Visual Cortex is the part of the cerebral cortex that receives and processes sensory nerve impulses from the eyes; it is also called visual area. It is located in the occipital lobe in the back of the skull. Primary visual cortex is the site of a remarkable transformation in the neural representation of the visual world.
The afferent neurons of the retina and the primary visual thalamus, which relays the retinal signals to the primary visual cortex, have circularly symmetric receptive fields and respond to almost any stimulus, as long as the stimulus falls within a broad range of sizes. The receptive field is the region within the entire visual field that elicits an action potential. But, for any given neuron, it may respond best to a subset of stimuli within its receptive field.
Primary visual cortex has become a model system for neuronal processing by the circuitry of the cerebral cortex. In the higher visual areas, neurons have complex tuning.
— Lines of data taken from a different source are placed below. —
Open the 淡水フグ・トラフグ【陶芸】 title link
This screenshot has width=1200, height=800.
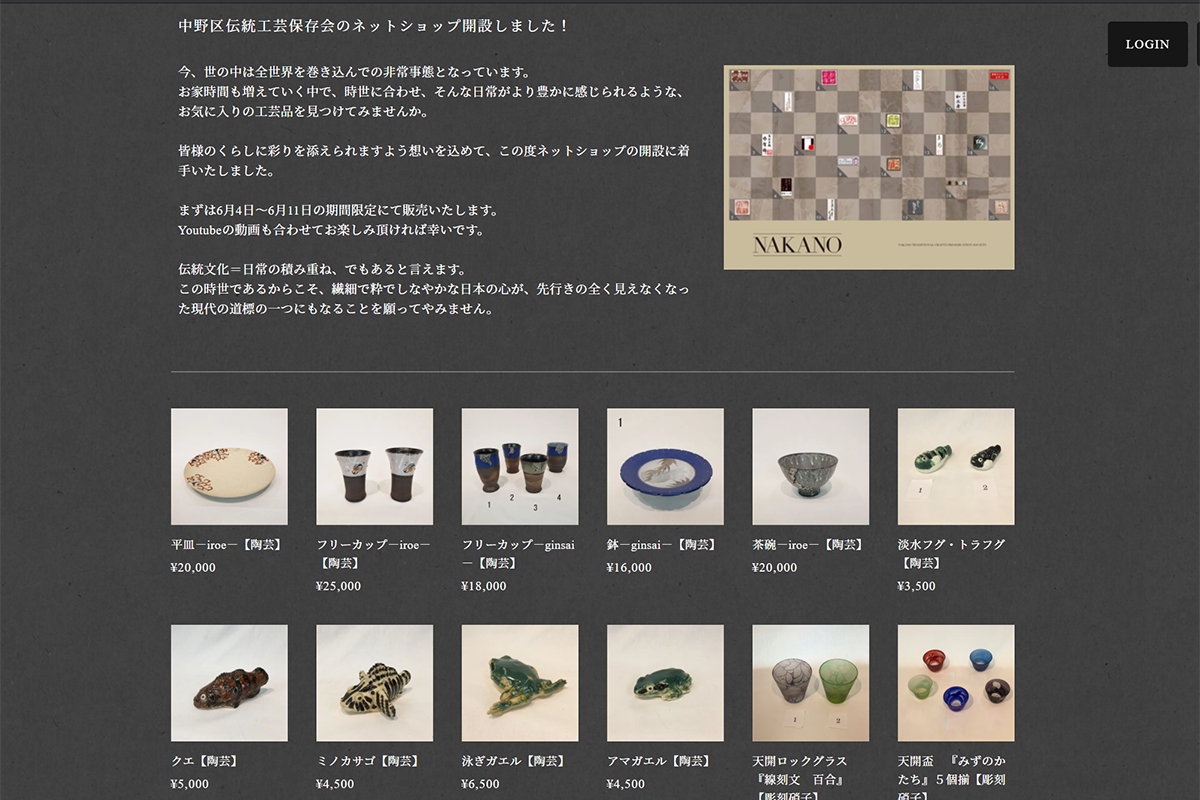pos(950,553)
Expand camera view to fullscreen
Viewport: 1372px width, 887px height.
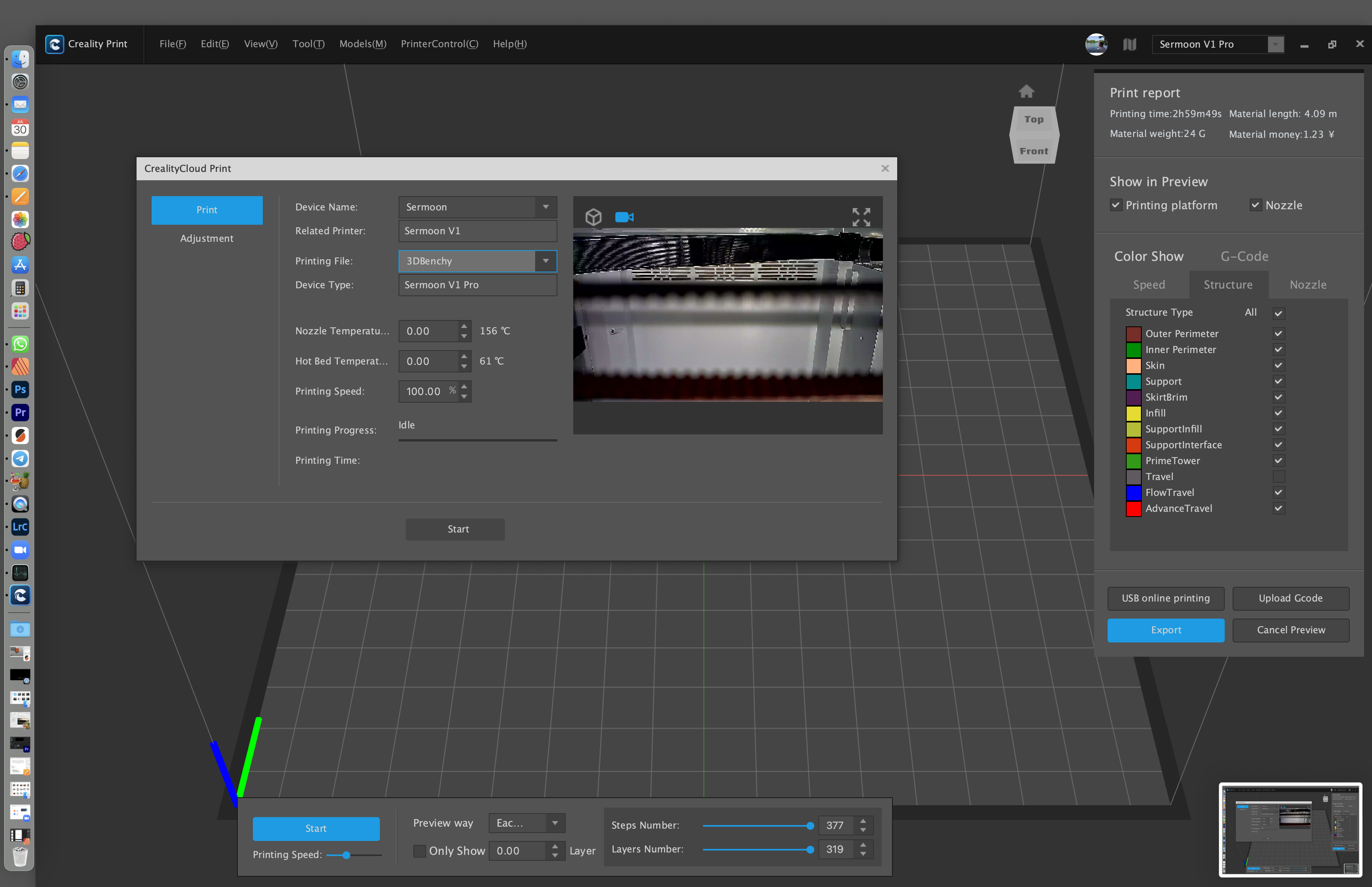click(861, 217)
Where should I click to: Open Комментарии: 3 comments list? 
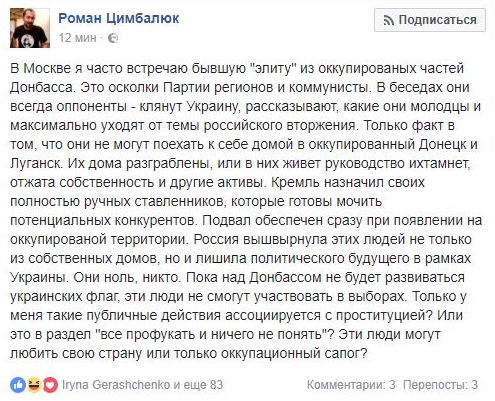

For example, in the inferior temporal cortex (IT), a neuron may fire only when a certain face appears in its receptive field.
Primary visual cortex is divided into six functionally distinct layers, labeled 1 to 6. Layer 4, which receives most visual input from the lateral geniculate nucleus (LGN), is further divided into 4 layers, labelled 4A, 4B, 4Cα, and 4Cβ. Sublamina 4Cα receives most magnocellular input from the LGN, while layer 4Cβ receives input from parvocellular pathways.
Types and Functions of Visual Cortex
The visual information from the eyes is organized into the optic nerves which go to the optic chiasm where it splits into pathways containing vision from the left side of our visual space (or left visual fields) to the right side of the brain, and information from the right visual fields goes to the left side of the brain. Then these bundles of nerve mostly go to the lateral geniculate bodies, where they synapse with other neves, there’s some organization and processing of the information and that information is sent along the optic radiations to the occipital cortex.
Visual information is also sent along the optic tracts to the superior colliculus also known as the optic tectum. That seems to have more to do with directing visual attention and fast responses to visual information, not so much cognitive responses to visual information.
Primary Visual Cortex (V1): The tuning properties of primary visual cortex (or V1) neurons differ greatly over time. Early in time (40 ms and further) individual V1 neurons have strong tuning to a small set of stimuli. That is, the neuronal responses can discriminate small changes in visual orientations, spatial frequencies and colors. The functionally defined primary visual cortex is approximately equivalent to the anatomically defined striate cortex.
Secondary Visual Cortex (V2): It is the second major area in the visual cortex, and the first region within the visual association area. It is argued that the entire ventral visual-to-hippocampal stream is important for visual memory.
Third Visual Complex (V3): The “complex” nomenclature is justified by the fact that some controversy still exists regarding the exact extent of area V3, with some researchers proposing that the cortex located in front of V2 may include two or three functional subdivisions.
Visual Area V4: V4 is the third cortical area in the ventral stream, receiving strong feedforward input from V2 and sending strong connections to the PIT. It also receives direct input from V1, especially for central space. It is one of the visual areas in the extrastriate visual cortex.
Visual Area V5 (or MT): Middle temporal visual area MT or V5 is connected to a wide array of cortical and subcortical brain areas. Its input comes from visual cortical areas V1, V2 and dorsal V3 (dorsomedial area), the koniocellular regions of the LGN, and the inferior pulvinar. The pattern of projections to MT changes somewhat between the representations of the foveal and peripheral visual fields, with the latter receiving inputs from areas located in the midline cortex and retrosplenial region. It was shown to be organized in direction columns. DeAngelis argued that MT neurons were also organized based on their tuning for binocular disparity.
Dorsomedial Area (DM or V6): It is a subdivision of the visual cortex of primates first described by John Allman and Jon Kaas in 1975. V6 is located in the dorsal part of the extrastriate cortex, near the deep groove through the centre of the brain (medial longitudinal fissure), and typically also includes portions of the medial cortex, such as the parieto-occipital sulcus. It is also sometimes referred to as the parieto-occipital area (PO), although the correspondence is not exact.